The four types of machine currently installed here at the University of Delaware as of June 1998 are:

strauss - Sun Ultra Enterprise 4000 (250 MHz UltraSPARC CPUs each with 4MB of Cache): This machine has 128 bit IEEE compliant floating point numbers. This breaks down to - 1 sign bit - 15 exponent bits - 111 fraction bits. As in all IEEE floating point numbers, a normalized number does not store the leading bit, since it is always one, thus effectively the fraction is 112 bits. The IEEE standards also specify the way these numbers should be operated on with "guard bits" and rounding rules. The intent is to make the results from floating points calculations identical accross machines.
joplin - Cray Research J916/8-102 (200 MHz Cray-compatible CPU): The Cray does not have standard floating point hardware. It has 60 bit and 120 bit numbers. When a Fortran program asks for REAL*16 it gets the 120 bit numbers. The compiler does not recognize the q notation to indicate a quad precision literal.
mozart - IBM RS/6000, model 990 (64KB data cache): The rs/6000 series does have IEEE compliant 64 bit floating point numbers, but it handles quat precision by treating a REAL*16 number as two independtly normalized 64 bit numbers. In some cases this trick can delay the need to normalize the number and squeeze more bits out of the calculations, but this usually does not make up for the fact it does not use as many bits for the fraction. (This also means the range of the numbers the same for double and quad precision on mozart)
Mozart is scheduled to be decommissioned on June 30, 1998
gershwin - SGI Power Challenge XL system (R10000 CPU with 2MB cache): The Power Challenge has quad precision in what is called "64 bit mode", and to get this mode you must use the "-64" option on the f77 compiler. If you try to compile a program in 32 bit mode which has REAL*16 or quad literals it warns you that it is not really doing what you asked for.

Accuracy test

To test the accuracy of the calculations we have a simple program to evaluate expression which require high accuracy. For example adding a small number to a large number and then subtracting off the large number.: ftest - for accuracy

Speed Test

To test he speed of these machine for quad precision we add the terms of a geometric series. The sum of the first 20 million terms of a geometric series can be computed with 20 million multiplies and adds or just one call the power function using the standard formula for the sum a geometric series. In this test all terms are between 0.5 and 1.0 so the roundoffs should be the same order of magnitude. We used Mathematica to find the "exact" answer which is used to compute the number of bits of precision the answer has after 20 million floating point roundings.: sumtest - for speed

Here are the result of sumtest with indri the Sun Ultrasparc 1 on my desk included for reference.

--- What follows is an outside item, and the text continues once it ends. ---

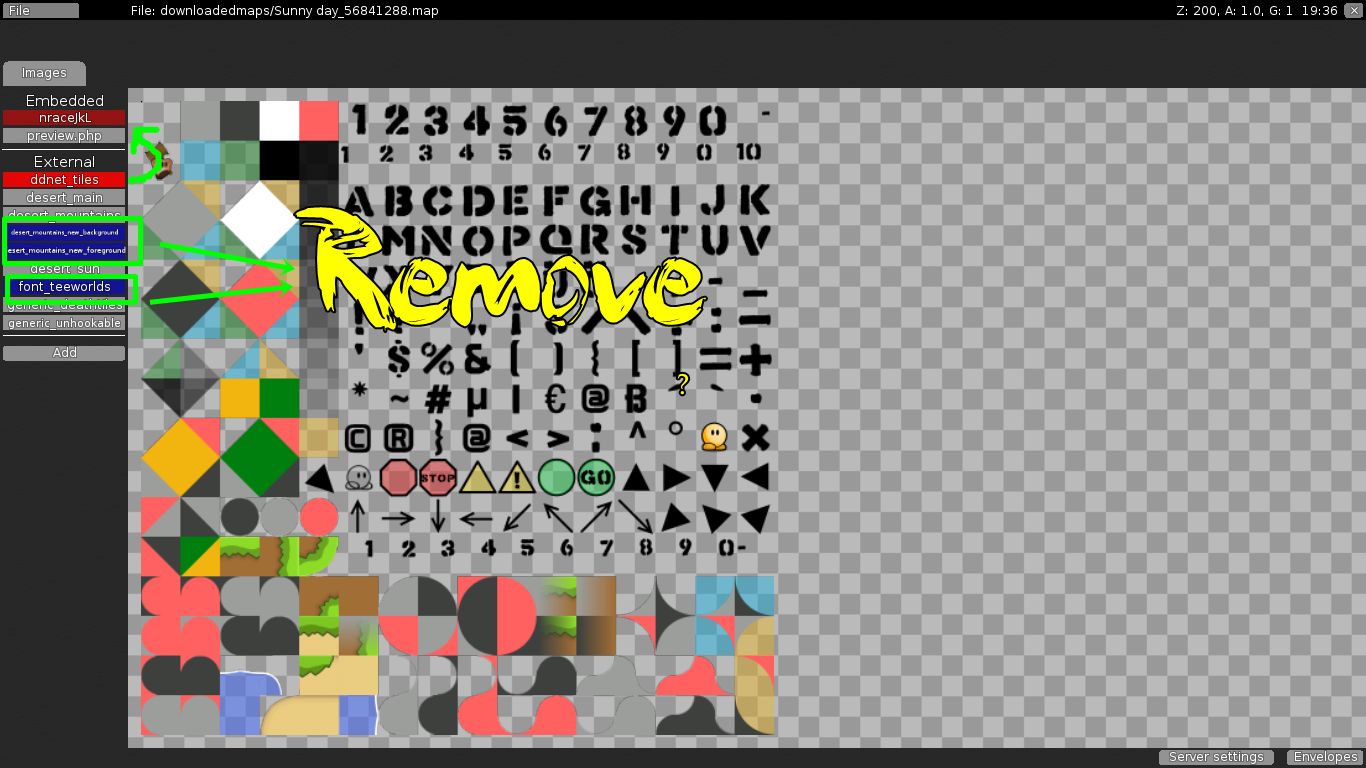Open the File menu
Screen dimensions: 1366x768
coord(40,10)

Summary of the sumtest results
Machine Seconds to complete Bits of precision

Mozart 13 92

Gershwin 20 92

Strauss 70 92

Joplin 69 75

Indri 1603 92

Summary of the sumtest results
Machine	Seconds to complete	Bits of precision
Mozart	13	92
Gershwin	20	92
Strauss	70	92
Joplin	69	75
Indri	1603	92

Conclusions

Strauss is very good at doing quad precision arithmetic, and is respectably fast.
Gershwin is the fastest machine we have for double precision, but does not do quite as well on quad precision. Make sure you use the -64 option on the compile to get quad precision.
Joplin is designed for vectorizable problems. The code is not vectorizable, so Joplin does not fare as well. Joplin should not be used for these type of problems since the Cray has a non-standard 120 bit floating point, and there is no speed advantage
Mozart is the fastest machine we have for quad precision, but it is scheduled for decomissioning June 30. Also it has a non-standard quad precision floating point.